(AVAILABLE DATA begins)

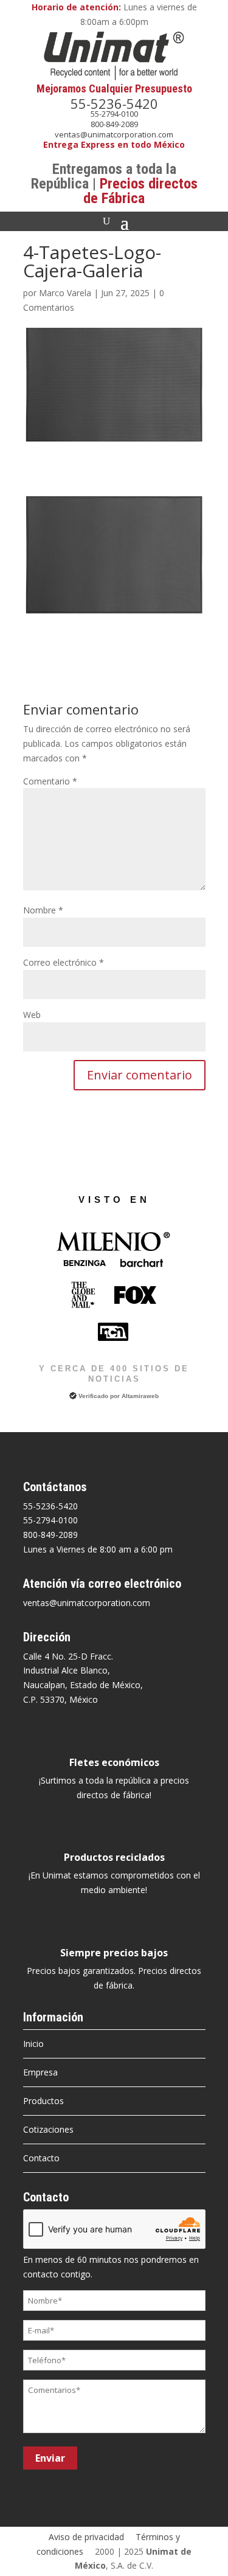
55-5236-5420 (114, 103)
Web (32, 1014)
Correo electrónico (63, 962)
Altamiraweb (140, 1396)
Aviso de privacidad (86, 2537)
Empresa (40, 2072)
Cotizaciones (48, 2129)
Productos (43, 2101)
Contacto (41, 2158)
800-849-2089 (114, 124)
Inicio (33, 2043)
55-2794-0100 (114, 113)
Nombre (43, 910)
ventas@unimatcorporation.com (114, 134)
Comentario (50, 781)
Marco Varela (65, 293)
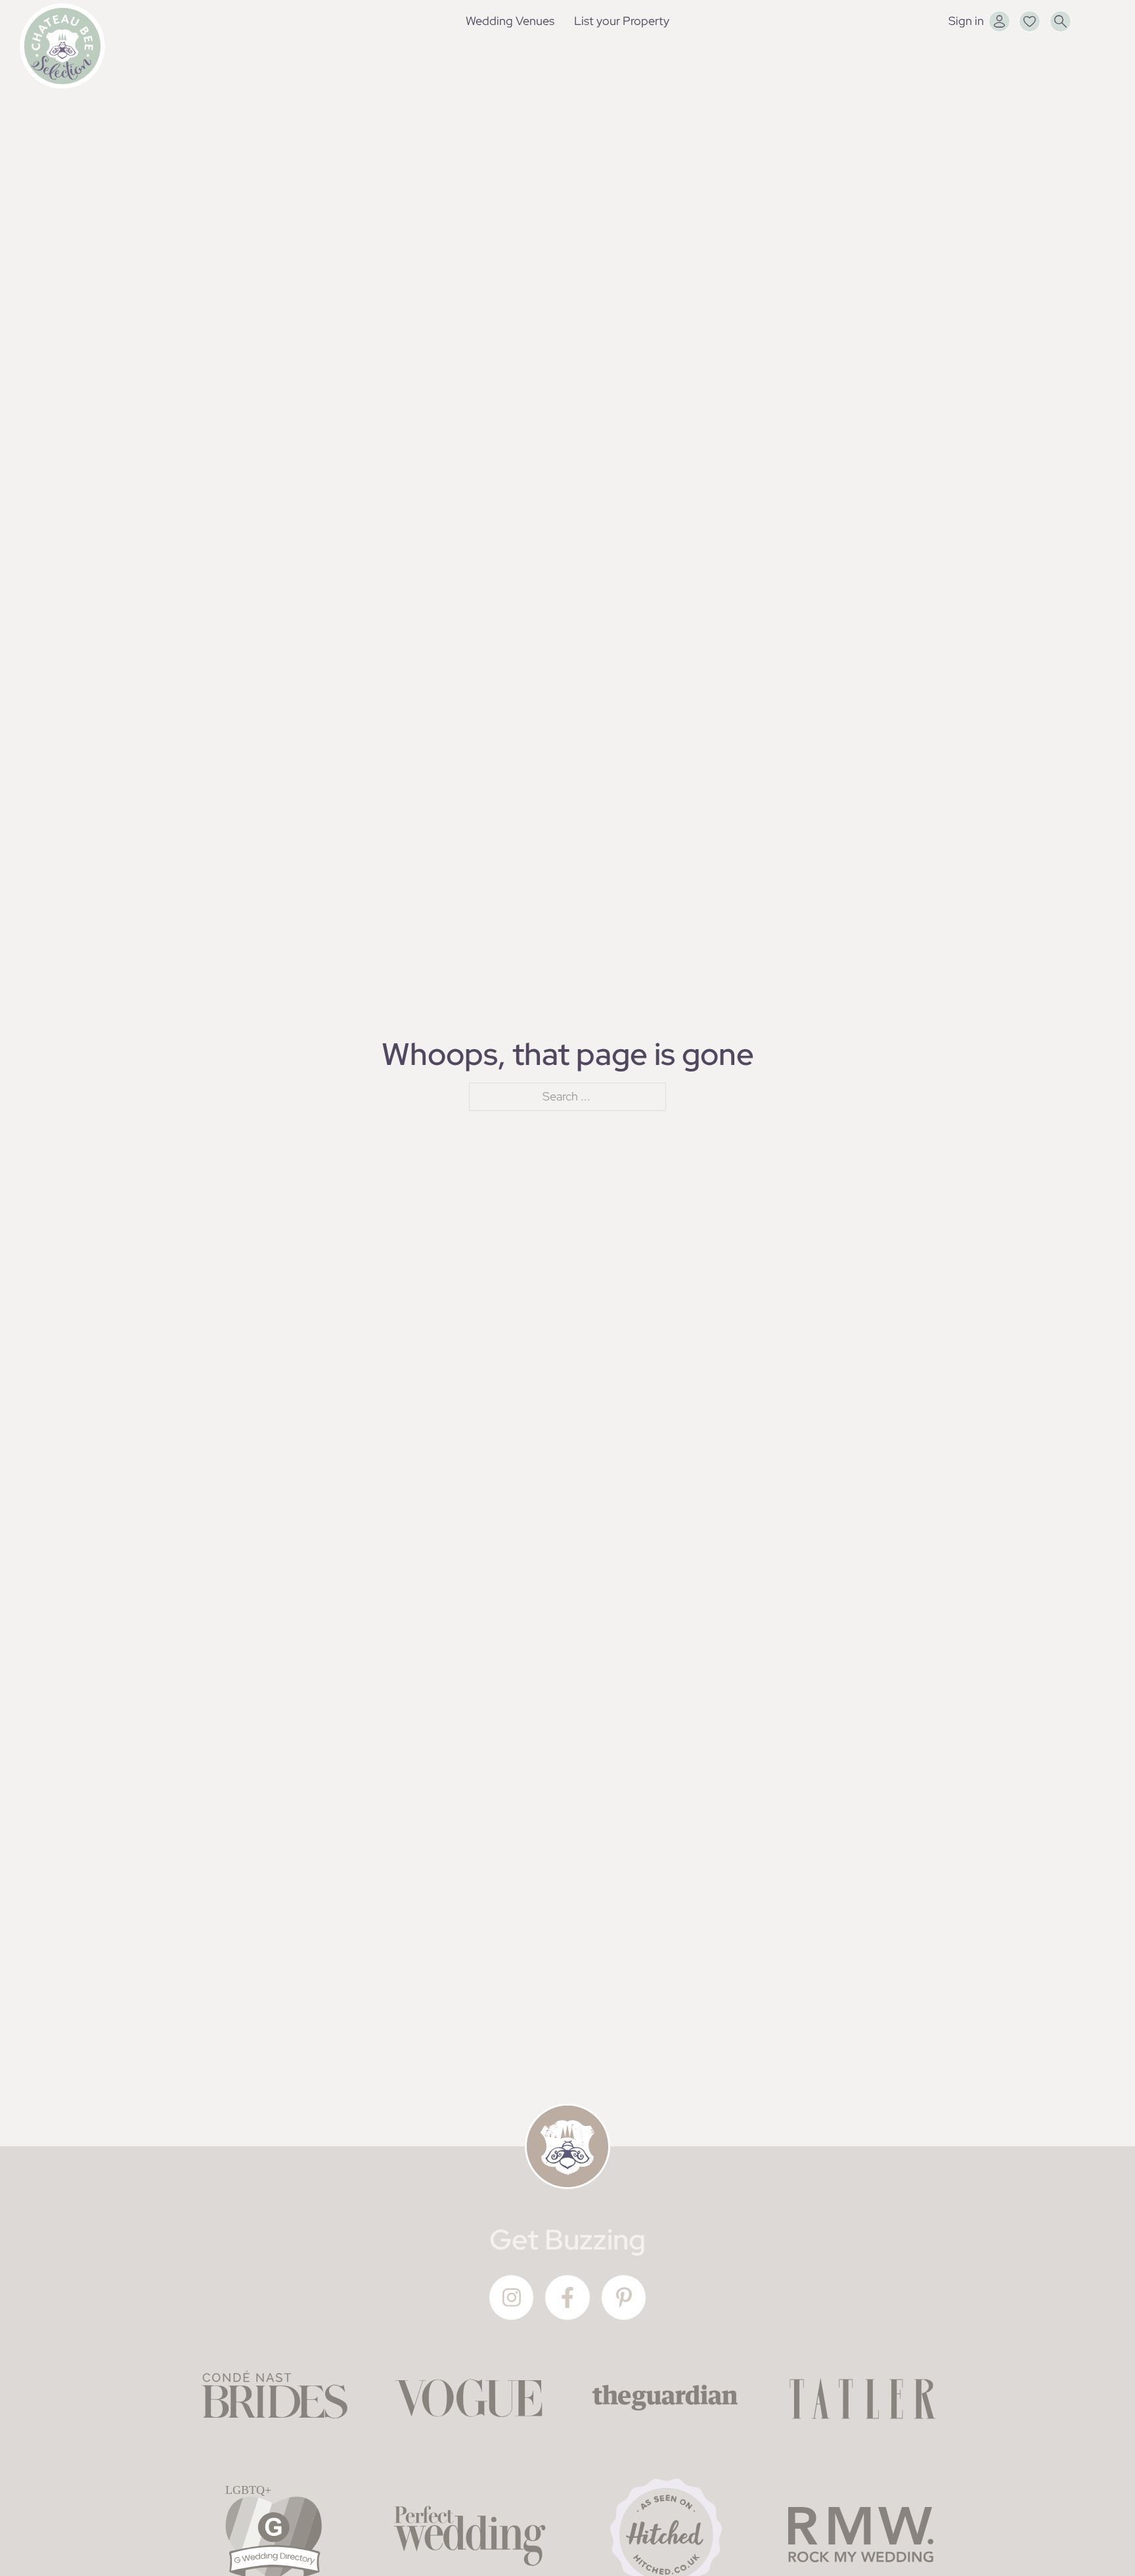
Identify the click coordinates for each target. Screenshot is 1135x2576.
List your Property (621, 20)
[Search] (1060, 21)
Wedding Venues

(AVAILABLE DATA ends)

[TASK PROMPT] I'd like every record above written out again exactly, without the pictures.

[TASK OUTPUT]
55-5236-5420 (114, 103)
Web (32, 1014)
Correo electrónico (63, 962)
Altamiraweb (140, 1396)
Aviso de privacidad (86, 2537)
Empresa (40, 2072)
Cotizaciones (48, 2129)
Productos (43, 2101)
Contacto (41, 2158)
800-849-2089 (114, 124)
Inicio (33, 2043)
55-2794-0100 (114, 113)
Nombre (43, 910)
ventas@unimatcorporation.com (114, 134)
Comentario (50, 781)
Marco Varela (65, 293)
Identify the click coordinates for each target. Screenshot is 1135x2576.
List your Property (621, 20)
[Search] (1060, 21)
Wedding Venues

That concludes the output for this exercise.